Regardless of the choice, the tool will give you access to the same set of options. Let’s see them in detail.

Package information

Figure 21: The Package information section of the package editor

This section can be used to change the identity of the application and define a different package name, publisher name, and so on. If you didn’t sign the package when you created it, you can do it now by choosing the certificate on your disk.

You also have the opportunity to see the XML content of the manifest by pressing the Open file button. The file will be opened with a text editor. You will have the chance to make changes manually and save them. The updated manifest will be incorporated back inside the package.

Capabilities

Figure 22: The Capabilities section of the package editor

This section lists all the available capabilities that can be accessed by an application. However, if you recall the section about the manifest in Chapter 1, you’ll know that most of them apply only to Universal Windows Platform applications, and not to classic desktop applications. There may be some exceptions, however. For example, the Run as administrator (restricted) capability can also be leveraged by Win32 applications.

Virtual registry

Figure 23: The Virtual registry section of the package editor

This section can be used to explore the .dat files that store the various registry keys created during the deployment process. Due to the virtualized registry approach provided by the MSIX container, these keys won’t be visible in the system registry when the application is installed. As such, it’s important to make any required changes in this section.

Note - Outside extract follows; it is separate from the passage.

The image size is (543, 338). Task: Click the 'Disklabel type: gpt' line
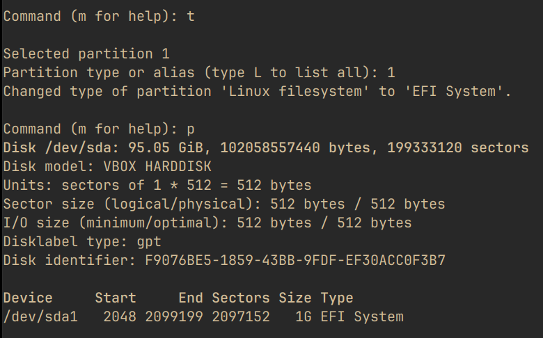[x=82, y=242]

This section is also helpful to remove any unnecessary key that might have been captured by mistake or to add keys that might be missing. By right-clicking the various hives in the tree, you will have the option to add, edit, or delete keys and values.

Package files

Figure 24: The Package files section of the package editor

You can use this section to explore all the files that are included inside the package. Like for the Virtual registry section, it can be helpful to remove files that aren’t needed, or to add files that might be missing. By right-clicking on any element on the tree, you’ll have the chance to delete it or to add a new file in the same location.

At any time, you can click Save at the bottom, which will generate an updated package with the changes you have applied.

MSIX Packaging Tool Insider Program

Thanks to an Insider Program, Microsoft offers a way to test new features of the MSIX Packaging Tool ahead of the public release. To join the program, you must follow the link included in the documentation, bringing you to a form in which you will be asked to share the Microsoft account you’re using on the Microsoft Store. The Insider Program is managed through the flighting feature offered by the store. This means that the link used to get the application is the same as the standard version. However, if your Microsoft account is included in the program, you will get access to the Insider version, which will be automatically updated like a regular application.

Packaging your application with other tools

Microsoft has worked closely with many partners to bring MSIX support to the most popular authoring tools on the market, like Advanced Installer, InstallShield, Cloudhouse, and InstallAware. You can find the complete list in the official documentation.

Thanks to this integration, you’ll be able to use the existing setup definition you’re already using to generate a classic installer (like an MSI) to create an MSIX package.

Figure 25: The option in Advanced Installer to generate an MSIX package

Additionally, many of these tools provide a visual front end to make it easier to integrate some of the features we’re going to see in the next chapters, like modification packages and the Package Support Framework.